Hip-hop has long been used as a vehicle for education, for example, Jay-Z’ 4:44 album where he touches on the importance of financial health and building wealth for his family and the [African-American] community.
The mainstream may not regard rap as particularly scholarly, but that could set to change with the advent of hip-hop educational programs and courses. We’ve collected a list of 5 hip-hop programs making an impact today.

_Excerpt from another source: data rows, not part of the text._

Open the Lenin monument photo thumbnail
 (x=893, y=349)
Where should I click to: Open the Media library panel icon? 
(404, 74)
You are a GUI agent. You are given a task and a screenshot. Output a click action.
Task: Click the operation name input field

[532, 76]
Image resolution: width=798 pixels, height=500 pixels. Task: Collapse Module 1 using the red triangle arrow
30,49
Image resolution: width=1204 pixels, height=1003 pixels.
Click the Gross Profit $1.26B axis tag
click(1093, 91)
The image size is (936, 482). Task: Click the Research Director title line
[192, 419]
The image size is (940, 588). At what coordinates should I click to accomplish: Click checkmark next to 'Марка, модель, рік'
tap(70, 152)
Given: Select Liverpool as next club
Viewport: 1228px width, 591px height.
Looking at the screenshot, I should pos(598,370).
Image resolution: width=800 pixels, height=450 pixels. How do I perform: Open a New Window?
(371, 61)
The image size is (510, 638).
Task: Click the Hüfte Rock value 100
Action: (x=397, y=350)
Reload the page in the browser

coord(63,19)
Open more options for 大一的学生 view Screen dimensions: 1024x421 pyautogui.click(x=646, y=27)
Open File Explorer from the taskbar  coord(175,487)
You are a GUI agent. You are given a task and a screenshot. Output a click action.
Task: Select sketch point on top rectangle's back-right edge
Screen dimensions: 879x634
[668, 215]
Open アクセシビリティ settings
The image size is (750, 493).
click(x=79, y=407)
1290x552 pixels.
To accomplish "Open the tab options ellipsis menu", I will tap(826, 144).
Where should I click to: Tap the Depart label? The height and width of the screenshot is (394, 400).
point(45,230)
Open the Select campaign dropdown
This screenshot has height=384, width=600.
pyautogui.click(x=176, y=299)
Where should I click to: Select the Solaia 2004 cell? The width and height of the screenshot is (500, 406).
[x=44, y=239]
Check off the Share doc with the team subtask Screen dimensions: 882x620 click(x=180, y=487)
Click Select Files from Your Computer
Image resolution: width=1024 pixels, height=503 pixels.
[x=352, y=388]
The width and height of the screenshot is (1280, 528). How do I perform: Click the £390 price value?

1. The Hip Hop Architecture Camp
The Hip Hop Architecture
Camp is a one-week intensive experience, designed to introduce underrepresented youth to architecture, urban planning, creative placemaking and economic development through the lens of hip-hop culture. The Camp is based on the “4C’s” which are Creativity, Collaboration, Communication and Critical Thinking. During the camp, students are paired with architects, urban planners, designers, community activists and hip hop artists to create unique visions for their communities which include the creation of physical models, digital models and the creation of a Hip Hop Architecture track and music video summarizing their designs.
2. Pockets Change
Pockets Change is a new creative way to empower students to change their financial paths, by inspiring financial capability, teaching financial literacy through the universal language of Hip Hop founded by Pamela Capalad.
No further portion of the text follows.